Enregistrements issus d'un jeu de données:

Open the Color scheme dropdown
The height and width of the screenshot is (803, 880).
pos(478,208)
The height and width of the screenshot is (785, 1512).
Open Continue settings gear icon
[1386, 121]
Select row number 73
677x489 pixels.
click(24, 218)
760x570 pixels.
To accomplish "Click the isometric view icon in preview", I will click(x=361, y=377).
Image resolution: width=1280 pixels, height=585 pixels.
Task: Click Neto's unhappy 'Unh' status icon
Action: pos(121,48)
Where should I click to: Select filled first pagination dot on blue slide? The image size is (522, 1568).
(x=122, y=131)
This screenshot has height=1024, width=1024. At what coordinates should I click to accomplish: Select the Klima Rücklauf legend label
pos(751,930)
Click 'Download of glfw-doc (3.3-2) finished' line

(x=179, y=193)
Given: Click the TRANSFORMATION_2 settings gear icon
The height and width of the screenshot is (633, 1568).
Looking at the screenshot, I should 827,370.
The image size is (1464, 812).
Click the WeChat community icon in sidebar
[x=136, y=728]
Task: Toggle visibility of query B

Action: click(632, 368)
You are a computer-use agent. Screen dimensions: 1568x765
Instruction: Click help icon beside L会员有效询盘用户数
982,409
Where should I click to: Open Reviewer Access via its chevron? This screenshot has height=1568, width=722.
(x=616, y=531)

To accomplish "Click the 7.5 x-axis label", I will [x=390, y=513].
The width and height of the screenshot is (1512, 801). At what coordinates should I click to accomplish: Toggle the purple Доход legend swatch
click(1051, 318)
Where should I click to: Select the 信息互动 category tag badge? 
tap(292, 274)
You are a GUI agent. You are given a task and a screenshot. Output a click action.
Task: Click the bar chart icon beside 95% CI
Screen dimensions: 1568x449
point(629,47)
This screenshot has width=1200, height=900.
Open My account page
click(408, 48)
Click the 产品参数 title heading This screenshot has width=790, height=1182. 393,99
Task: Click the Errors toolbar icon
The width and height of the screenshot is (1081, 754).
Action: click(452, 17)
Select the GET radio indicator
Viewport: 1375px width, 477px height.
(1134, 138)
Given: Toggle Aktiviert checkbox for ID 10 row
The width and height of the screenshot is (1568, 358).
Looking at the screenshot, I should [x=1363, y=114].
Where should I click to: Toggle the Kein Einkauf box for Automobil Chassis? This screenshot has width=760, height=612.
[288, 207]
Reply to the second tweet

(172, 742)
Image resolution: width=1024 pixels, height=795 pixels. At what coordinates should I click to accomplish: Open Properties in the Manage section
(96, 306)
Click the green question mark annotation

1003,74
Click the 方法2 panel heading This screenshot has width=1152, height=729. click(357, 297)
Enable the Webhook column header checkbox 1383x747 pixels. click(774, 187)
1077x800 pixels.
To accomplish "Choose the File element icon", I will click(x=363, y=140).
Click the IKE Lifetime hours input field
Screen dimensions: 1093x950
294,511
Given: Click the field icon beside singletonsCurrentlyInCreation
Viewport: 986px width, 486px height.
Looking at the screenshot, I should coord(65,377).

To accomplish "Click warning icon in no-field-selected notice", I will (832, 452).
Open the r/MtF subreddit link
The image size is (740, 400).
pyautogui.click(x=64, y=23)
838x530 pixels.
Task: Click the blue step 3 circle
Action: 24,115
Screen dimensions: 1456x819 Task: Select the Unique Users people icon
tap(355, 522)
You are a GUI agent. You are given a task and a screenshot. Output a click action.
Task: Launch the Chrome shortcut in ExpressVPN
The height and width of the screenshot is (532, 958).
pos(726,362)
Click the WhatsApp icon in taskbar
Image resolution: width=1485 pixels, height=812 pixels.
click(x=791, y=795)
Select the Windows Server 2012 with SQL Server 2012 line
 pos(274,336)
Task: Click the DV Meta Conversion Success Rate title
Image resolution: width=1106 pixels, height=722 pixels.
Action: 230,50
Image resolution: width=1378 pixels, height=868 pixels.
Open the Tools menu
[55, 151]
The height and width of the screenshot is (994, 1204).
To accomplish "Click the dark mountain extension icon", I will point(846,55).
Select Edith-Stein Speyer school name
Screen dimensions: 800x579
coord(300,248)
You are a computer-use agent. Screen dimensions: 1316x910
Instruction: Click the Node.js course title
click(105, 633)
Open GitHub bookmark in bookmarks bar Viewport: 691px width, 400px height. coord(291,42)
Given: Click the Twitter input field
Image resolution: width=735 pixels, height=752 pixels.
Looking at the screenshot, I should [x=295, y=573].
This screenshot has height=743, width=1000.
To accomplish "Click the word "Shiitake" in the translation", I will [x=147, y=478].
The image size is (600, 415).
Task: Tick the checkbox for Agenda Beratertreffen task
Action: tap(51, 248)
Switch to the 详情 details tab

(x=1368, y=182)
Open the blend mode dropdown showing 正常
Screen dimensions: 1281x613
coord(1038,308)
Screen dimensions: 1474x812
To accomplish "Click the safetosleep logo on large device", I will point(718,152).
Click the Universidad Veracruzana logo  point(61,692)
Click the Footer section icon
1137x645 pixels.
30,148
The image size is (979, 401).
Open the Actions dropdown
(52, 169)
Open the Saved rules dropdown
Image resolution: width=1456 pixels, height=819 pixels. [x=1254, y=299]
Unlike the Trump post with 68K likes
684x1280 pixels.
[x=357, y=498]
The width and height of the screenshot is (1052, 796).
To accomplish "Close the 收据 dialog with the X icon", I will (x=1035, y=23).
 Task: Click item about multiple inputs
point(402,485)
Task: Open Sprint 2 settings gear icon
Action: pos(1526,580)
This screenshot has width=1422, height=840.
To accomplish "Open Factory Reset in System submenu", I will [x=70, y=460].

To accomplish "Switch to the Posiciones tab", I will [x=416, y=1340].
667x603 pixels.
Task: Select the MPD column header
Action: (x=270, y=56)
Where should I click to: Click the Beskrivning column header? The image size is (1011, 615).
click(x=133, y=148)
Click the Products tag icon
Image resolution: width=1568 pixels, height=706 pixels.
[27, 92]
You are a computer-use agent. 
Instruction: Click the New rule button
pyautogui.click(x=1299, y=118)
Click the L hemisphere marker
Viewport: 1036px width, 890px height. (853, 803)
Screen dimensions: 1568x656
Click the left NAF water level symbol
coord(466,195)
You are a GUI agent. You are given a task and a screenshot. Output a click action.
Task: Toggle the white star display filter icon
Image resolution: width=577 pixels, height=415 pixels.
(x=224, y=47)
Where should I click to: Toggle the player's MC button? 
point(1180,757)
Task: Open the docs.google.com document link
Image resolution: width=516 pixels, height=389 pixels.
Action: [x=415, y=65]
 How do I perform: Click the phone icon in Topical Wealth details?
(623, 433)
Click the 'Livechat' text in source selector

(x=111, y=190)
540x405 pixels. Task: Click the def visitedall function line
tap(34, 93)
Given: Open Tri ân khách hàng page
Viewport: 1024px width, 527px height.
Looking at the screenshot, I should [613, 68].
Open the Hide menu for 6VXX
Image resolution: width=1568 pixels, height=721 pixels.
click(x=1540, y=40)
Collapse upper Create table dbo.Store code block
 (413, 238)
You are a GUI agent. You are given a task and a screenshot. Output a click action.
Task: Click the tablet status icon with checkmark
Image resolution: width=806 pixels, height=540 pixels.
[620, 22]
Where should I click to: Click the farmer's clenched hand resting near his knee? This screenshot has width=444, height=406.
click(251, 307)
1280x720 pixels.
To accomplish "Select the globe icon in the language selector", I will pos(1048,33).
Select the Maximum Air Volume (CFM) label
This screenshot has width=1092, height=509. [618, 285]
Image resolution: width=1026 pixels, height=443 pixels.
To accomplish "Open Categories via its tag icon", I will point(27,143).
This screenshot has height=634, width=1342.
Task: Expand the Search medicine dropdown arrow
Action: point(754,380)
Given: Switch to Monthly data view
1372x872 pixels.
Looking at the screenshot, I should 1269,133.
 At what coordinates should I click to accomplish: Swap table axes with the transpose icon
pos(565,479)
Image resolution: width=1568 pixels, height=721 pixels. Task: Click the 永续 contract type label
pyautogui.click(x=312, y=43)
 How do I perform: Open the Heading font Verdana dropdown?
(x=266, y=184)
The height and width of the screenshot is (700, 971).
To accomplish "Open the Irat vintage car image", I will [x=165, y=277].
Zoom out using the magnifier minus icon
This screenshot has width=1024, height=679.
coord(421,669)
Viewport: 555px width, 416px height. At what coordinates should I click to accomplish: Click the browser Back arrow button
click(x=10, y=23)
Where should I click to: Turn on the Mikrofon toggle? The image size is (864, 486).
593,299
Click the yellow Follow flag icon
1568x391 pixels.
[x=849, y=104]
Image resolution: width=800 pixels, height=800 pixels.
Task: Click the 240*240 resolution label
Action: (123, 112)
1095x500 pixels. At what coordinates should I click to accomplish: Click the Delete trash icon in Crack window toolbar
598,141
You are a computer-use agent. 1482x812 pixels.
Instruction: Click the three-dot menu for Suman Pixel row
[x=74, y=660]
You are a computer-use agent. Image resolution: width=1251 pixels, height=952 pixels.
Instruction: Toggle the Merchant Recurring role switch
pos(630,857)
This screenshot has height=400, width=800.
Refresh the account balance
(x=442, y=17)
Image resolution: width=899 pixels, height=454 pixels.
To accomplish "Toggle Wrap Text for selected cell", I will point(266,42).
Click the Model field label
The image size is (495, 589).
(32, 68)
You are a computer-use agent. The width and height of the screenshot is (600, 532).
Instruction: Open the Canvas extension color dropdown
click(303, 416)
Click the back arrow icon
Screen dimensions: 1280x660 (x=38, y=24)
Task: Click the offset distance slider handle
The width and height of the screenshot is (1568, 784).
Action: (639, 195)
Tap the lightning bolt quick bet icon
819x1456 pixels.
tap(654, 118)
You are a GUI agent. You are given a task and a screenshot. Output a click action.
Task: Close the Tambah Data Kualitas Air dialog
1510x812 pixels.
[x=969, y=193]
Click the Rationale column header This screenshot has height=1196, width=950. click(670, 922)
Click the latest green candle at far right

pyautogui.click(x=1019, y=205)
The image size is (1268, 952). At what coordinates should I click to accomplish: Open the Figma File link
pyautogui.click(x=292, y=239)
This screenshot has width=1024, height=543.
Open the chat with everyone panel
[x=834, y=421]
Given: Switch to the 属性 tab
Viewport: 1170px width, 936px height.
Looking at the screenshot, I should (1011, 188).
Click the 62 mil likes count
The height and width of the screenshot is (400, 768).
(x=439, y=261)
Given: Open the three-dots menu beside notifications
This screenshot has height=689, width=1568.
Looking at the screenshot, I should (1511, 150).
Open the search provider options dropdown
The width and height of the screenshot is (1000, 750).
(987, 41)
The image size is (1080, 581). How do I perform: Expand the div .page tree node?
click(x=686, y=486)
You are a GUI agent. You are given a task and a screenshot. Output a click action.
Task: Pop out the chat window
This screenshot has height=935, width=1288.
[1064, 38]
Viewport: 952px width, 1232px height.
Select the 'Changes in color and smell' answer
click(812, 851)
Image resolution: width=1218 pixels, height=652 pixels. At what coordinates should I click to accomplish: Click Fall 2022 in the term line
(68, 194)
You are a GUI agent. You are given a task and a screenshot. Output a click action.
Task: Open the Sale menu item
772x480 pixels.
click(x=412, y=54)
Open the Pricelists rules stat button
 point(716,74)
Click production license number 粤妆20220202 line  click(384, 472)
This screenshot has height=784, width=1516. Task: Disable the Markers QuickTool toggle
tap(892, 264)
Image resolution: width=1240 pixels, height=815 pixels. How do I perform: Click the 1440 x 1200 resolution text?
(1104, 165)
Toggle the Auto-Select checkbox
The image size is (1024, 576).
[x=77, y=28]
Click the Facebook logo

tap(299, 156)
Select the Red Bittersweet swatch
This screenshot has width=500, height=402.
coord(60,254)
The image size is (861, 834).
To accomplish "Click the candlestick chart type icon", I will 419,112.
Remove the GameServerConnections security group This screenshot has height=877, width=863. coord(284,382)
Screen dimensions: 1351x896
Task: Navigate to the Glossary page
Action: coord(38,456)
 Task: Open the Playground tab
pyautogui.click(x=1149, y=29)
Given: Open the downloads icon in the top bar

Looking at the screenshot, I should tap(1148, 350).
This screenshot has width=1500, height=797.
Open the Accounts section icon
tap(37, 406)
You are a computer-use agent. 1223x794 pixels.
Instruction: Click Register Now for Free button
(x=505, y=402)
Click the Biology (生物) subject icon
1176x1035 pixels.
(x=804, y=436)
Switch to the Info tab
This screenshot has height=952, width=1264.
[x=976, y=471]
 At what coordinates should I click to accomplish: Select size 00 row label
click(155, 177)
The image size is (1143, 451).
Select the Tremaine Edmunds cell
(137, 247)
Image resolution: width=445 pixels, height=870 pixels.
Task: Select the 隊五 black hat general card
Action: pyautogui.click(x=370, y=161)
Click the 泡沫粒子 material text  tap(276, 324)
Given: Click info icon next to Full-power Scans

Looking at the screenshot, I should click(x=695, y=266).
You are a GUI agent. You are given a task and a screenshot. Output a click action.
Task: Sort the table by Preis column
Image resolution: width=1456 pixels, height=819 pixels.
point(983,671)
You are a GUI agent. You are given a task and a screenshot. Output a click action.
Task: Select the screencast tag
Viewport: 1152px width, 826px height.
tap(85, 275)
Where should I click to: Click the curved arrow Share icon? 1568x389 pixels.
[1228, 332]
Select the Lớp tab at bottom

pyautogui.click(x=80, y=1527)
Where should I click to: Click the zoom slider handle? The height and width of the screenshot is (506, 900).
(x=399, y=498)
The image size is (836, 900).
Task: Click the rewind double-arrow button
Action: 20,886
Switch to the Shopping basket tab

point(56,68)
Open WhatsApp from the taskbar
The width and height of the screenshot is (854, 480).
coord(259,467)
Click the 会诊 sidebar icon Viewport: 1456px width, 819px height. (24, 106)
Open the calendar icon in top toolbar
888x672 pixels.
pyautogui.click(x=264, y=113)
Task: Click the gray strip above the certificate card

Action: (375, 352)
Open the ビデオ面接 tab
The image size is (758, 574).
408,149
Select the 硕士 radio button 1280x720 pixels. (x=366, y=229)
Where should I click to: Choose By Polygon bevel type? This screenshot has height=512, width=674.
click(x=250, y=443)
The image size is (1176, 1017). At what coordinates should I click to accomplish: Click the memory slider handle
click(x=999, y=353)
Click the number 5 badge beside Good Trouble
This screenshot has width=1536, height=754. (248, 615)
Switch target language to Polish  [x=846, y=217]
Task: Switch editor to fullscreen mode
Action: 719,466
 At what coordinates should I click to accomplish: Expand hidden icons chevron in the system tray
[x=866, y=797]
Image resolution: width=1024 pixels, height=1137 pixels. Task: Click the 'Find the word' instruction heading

### Consigne:
Recopiez à l'identique les lignes ci-dessus, depuis celle qui contient « The height and width of the screenshot is (700, 971). » jusqu'à celle qui contient « tap(654, 118) », ces deux lignes comprises.

### Réponse rédigée:
The height and width of the screenshot is (700, 971).
To accomplish "Open the Irat vintage car image", I will [x=165, y=277].
Zoom out using the magnifier minus icon
This screenshot has width=1024, height=679.
coord(421,669)
Viewport: 555px width, 416px height. At what coordinates should I click to accomplish: Click the browser Back arrow button
click(x=10, y=23)
Where should I click to: Turn on the Mikrofon toggle? The image size is (864, 486).
593,299
Click the yellow Follow flag icon
1568x391 pixels.
[x=849, y=104]
Image resolution: width=800 pixels, height=800 pixels.
Task: Click the 240*240 resolution label
Action: (123, 112)
1095x500 pixels. At what coordinates should I click to accomplish: Click the Delete trash icon in Crack window toolbar
598,141
You are a computer-use agent. 1482x812 pixels.
Instruction: Click the three-dot menu for Suman Pixel row
[x=74, y=660]
You are a computer-use agent. Image resolution: width=1251 pixels, height=952 pixels.
Instruction: Toggle the Merchant Recurring role switch
pos(630,857)
This screenshot has height=400, width=800.
Refresh the account balance
(x=442, y=17)
Image resolution: width=899 pixels, height=454 pixels.
To accomplish "Toggle Wrap Text for selected cell", I will point(266,42).
Click the Model field label
The image size is (495, 589).
(32, 68)
You are a computer-use agent. The width and height of the screenshot is (600, 532).
Instruction: Open the Canvas extension color dropdown
click(303, 416)
Click the back arrow icon
Screen dimensions: 1280x660 (x=38, y=24)
Task: Click the offset distance slider handle
The width and height of the screenshot is (1568, 784).
Action: (639, 195)
Tap the lightning bolt quick bet icon
819x1456 pixels.
tap(654, 118)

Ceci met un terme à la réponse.